Supreme Court needs to protect transgender rights
When the Supreme Court ruled same-sex marriage was constitutional on June 26, 2015, it took a stand to protect the rights of millions of Americans who had previously been neglected by both federal and state laws.
Now the Court is taking on another impactful case, vowing to decide once and for all where the line for transgender rights is drawn. Despite a 4-4 split — the result of the Senate’s failure to even consider President Barack Obama’s nominee following Associate Justice Antonin Scalia’s death in February — the Court needs to come together to protect the rights of all transgender students and citizens of this nation.

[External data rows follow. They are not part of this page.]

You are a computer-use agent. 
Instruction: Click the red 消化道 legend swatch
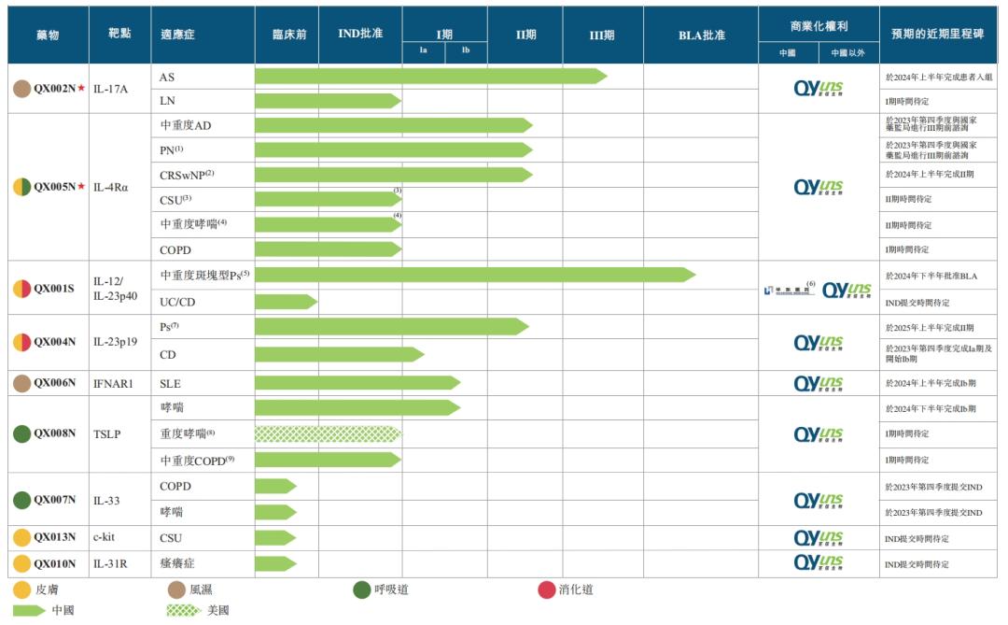pos(546,589)
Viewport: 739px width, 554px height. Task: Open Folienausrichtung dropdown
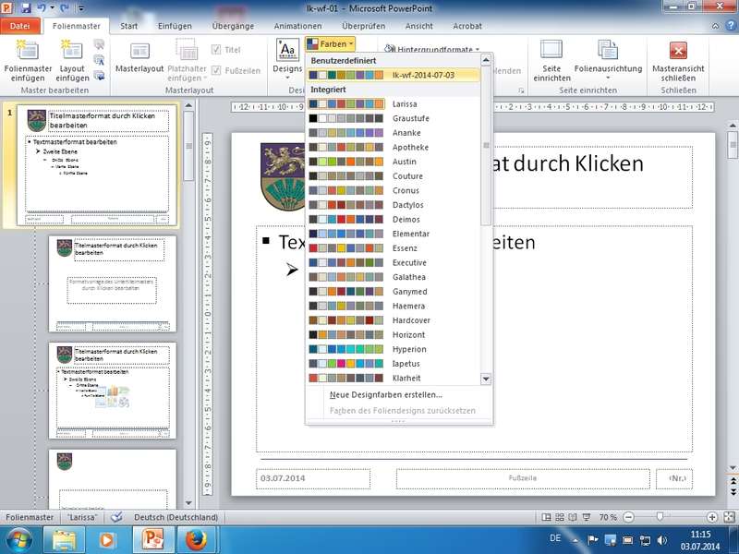(x=607, y=57)
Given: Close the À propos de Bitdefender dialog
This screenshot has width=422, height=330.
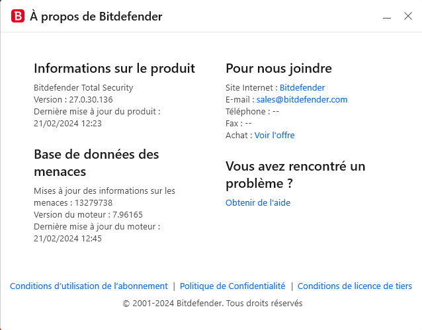Looking at the screenshot, I should point(408,16).
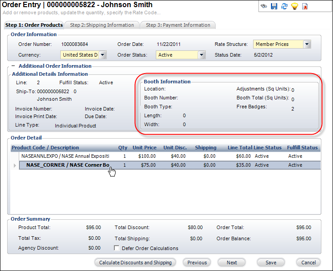Image resolution: width=333 pixels, height=271 pixels.
Task: Click the certificate document icon
Action: 305,6

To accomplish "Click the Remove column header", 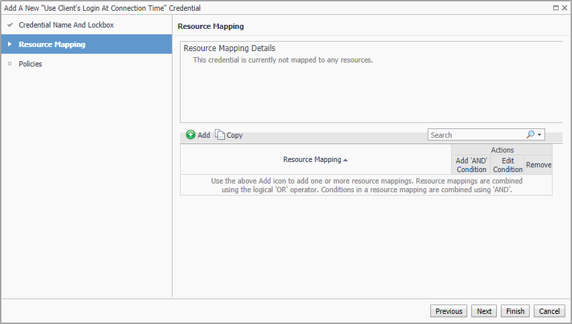I will [538, 165].
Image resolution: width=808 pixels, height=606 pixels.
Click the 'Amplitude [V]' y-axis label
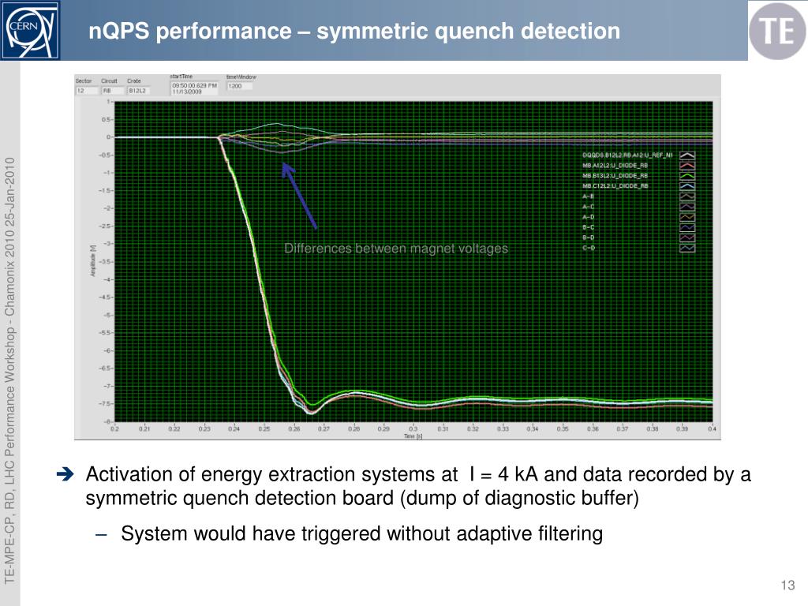(x=93, y=259)
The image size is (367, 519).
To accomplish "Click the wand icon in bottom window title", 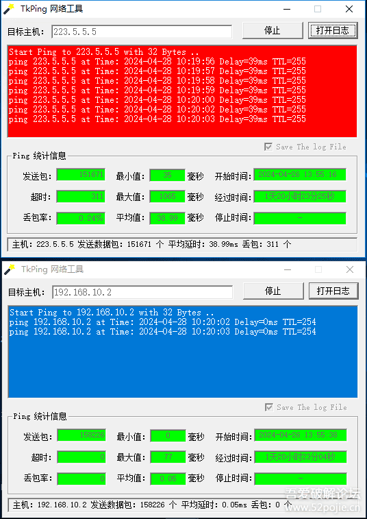I will pos(10,269).
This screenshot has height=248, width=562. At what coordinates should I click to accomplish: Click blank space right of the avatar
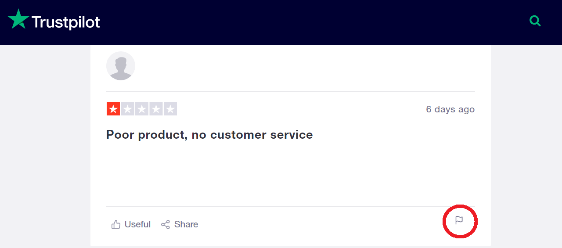tap(307, 66)
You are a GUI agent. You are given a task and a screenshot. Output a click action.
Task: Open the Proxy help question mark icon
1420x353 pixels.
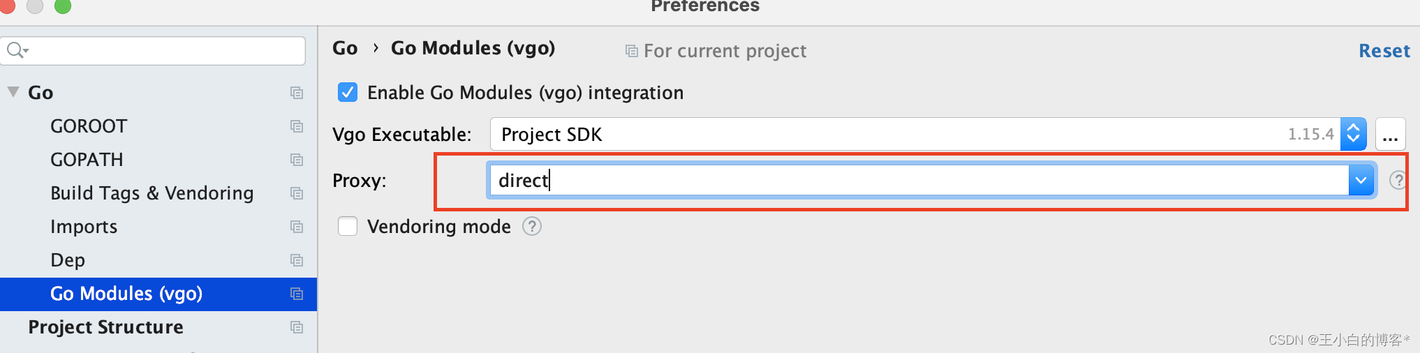(1398, 180)
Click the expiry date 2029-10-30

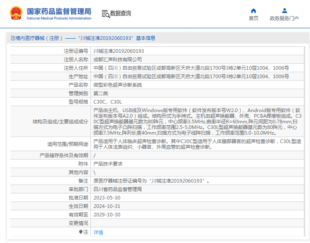tap(107, 215)
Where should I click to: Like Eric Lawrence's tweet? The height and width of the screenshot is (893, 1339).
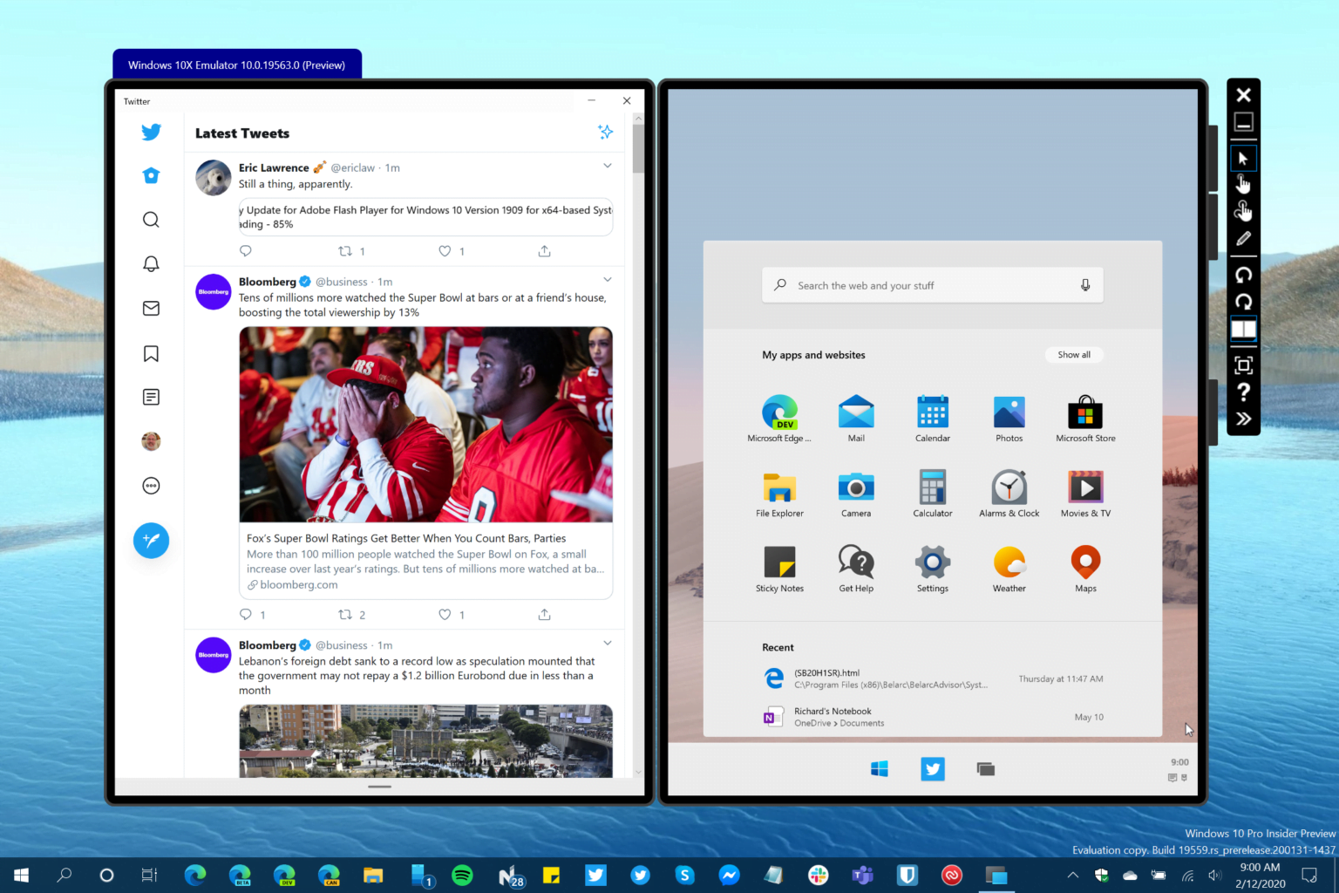(x=445, y=251)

On Friday, the Court announced it would be taking the case of Gavin Grimm, a student at Gloucester High School in Virginia who was designated female at birth but identifies as male. Grimm is forced to either use the female restroom or use a private one, which has “turned him into ‘a public spectacle’ before the entire community, ‘like a walking freak show,’” according to the American Civil Liberties Union’s, which represents Grimm, brief.
The brief also detailed the many struggles Grimm has had to endure due to the restrictions placed on him at the high school including avoiding consuming fluids and developing a severe urinary tract infection. Because Grimm was singled out and forced to comply to regulations not imposed on any other students he began to feel “distracted and uncomfortable in class,” according to the document.
When North Carolina’s extremely oppressive governor Pat McCrory decided to play God and delegate bathroom usage in his state based off of what sex organs a person had at birth, the nation responded in an uproar.
A few latched onto his haughty rhetoric and began to protest establishments like Target that refused to enforce such tyrannical restrictions. Picketing and attacking the corporation online, a handful of people were able to create a nationwide conversation regarding the issue.
Ultimately, Target chose to spend $20 million to add a private bathroom at each of its stores across the nation.
The protesters used fear tactics to convince citizens allowing a transgender person to go into whichever restroom they choose would increase rape and violence across the nation. This ignorant logic is completely unfounded.
North Carolina politicians used illogical arguments to justify the passing of their bathroom law
“He could be there to look at the anatomy of the opposite sex,” said Ron Baity, president of Return America and pastor at Berean Baptist Church in Winston-Salem, N.C. “He could be there because he’s a sex pervert. He could be there to bring damage to a young girl.”
I hate to break it to Baity, but the reason “he” is in that bathroom is because “he” is a woman and she has to pee. There isn’t a diabolical scheme underway. There isn’t a sinister underlying motive.
“Over 200 municipalities and 18 states have nondiscrimination laws protecting transgender people’s access to facilities consistent with the gender they live every day,” according to a coalition of over 200 national, state and local organizations across the nation that deal with sexual assault and domestic violence.
“None of those jurisdictions have seen a rise in sexual violence or other public safety issues due to nondiscrimination laws. Assaulting another person in a restroom or changing room remains against the law in every single state.”
Transgender citizens are not causing violence, but they are falling victim to a disturbing amount of brutality. Sixty-four percent of transgender people will experience sexual assault in their lifetime, Laura Palumbo, communications director at the National Sexual Violence resource center, told ABC News, citing a study by the National Gay and Lesbian Task Force and National Center for Transgender Equality.
The Supreme Court needs to take a stand to protect the citizens of this country who have, for the most part, been entirely ignored.
Breanne Williams is a senior majoring in mass communications.